Late on Wednesday, Trump signed a proclamation postponing higher tariffs on upholstered furniture, kitchen cabinets and vanities for one year, pushing the increase to 2027.
The move keeps existing tariffs at 25% for now, rather than allowing them to rise sharply next year as previously scheduled.
In September, Trump had ordered new tariffs of 25% on kitchen cabinets and upholstered furniture, which took effect in October.
Under the original plan, rates were due to climb to 50% and 30% respectively by 2026, raising concerns across the furniture industry about higher prices, squeezed margins and softer demand.
Following the announcement, shares of online furniture retailer Wayfair rose about 4% before the opening bell.
Wayfair relies heavily on imports from China and Vietnam, two of the largest suppliers of furniture to the US.
Williams-Sonoma, owner of brands including Pottery Barn and West Elm, gained over 2%, while luxury furniture retailer RH climbed around 5.5% in premarket trading.

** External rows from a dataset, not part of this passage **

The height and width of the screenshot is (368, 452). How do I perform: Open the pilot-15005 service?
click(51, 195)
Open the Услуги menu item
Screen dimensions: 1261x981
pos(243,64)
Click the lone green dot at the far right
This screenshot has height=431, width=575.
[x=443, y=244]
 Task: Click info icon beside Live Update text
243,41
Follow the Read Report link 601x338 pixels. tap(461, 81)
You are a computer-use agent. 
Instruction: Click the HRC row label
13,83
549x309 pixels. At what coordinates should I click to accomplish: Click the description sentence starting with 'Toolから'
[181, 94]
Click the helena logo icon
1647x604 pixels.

Both RH and Williams-Sonoma have been working in recent years to diversify their supply chains to reduce reliance on any single country.
Tariffs tied to import surge concerns
The tariffs were originally justified by the administration as a response to what it described as large-scale flooding of imported furniture and cabinetry into the US market, particularly from China and Vietnam.
“The United States continues to engage in productive negotiations with trade partners to address trade reciprocity and national security concerns with respect to imports of wood products,” the White House said in the New Year’s Eve proclamation announcing the delay.
Analysts at Mizuho said the decision would provide near-term breathing room for furniture retailers, especially Wayfair.
“The company’s marketplace model has absorbed pricing well to date, flexing product sourcing where appropriate and avoiding direct margin pressure,” analysts David Bellinger and Declan Kelley said in a note.
They added that structural changes in Wayfair’s business were helping it gain market share, with tariffs potentially favouring larger players that have more flexibility in sourcing and pricing.
Valuation concerns linger for Wayfair
Not all analysts are convinced that the tariff delay materially improves the longer-term outlook.
Jefferies downgraded Wayfair to Hold last month, arguing that the stock’s valuation has expanded well beyond peers despite signs of weakening demand.
Wayfair trades at close to a 40% premium to comparable consumer internet companies, Jefferies said, warning that further multiple expansion would be difficult without stronger earnings growth.
The firm expects about 12% EBITDA growth in 2026, below the market’s expectations of around 16%.
Jefferies also flagged softer web traffic and survey data.
SimilarWeb data showed US site visits slowing in November, while Morning Consult surveys indicated buying intent turning negative as middle-income consumers faced growing labour market pressures.
Williams-Sonoma seen as steadier play
Williams-Sonoma, by contrast, has been viewed more favourably by analysts after delivering a solid third-quarter performance despite macroeconomic headwinds.
The company reported revenue of $1.88 billion, up 4.4% year on year and ahead of market expectations, with strength across its brands.
Analysts point to Williams-Sonoma’s balance sheet, cash flow generation and capital returns as key strengths.
The company pays out roughly 30% of earnings as dividends and targets mid- to high-teens operating margins, which it has consistently delivered in recent years.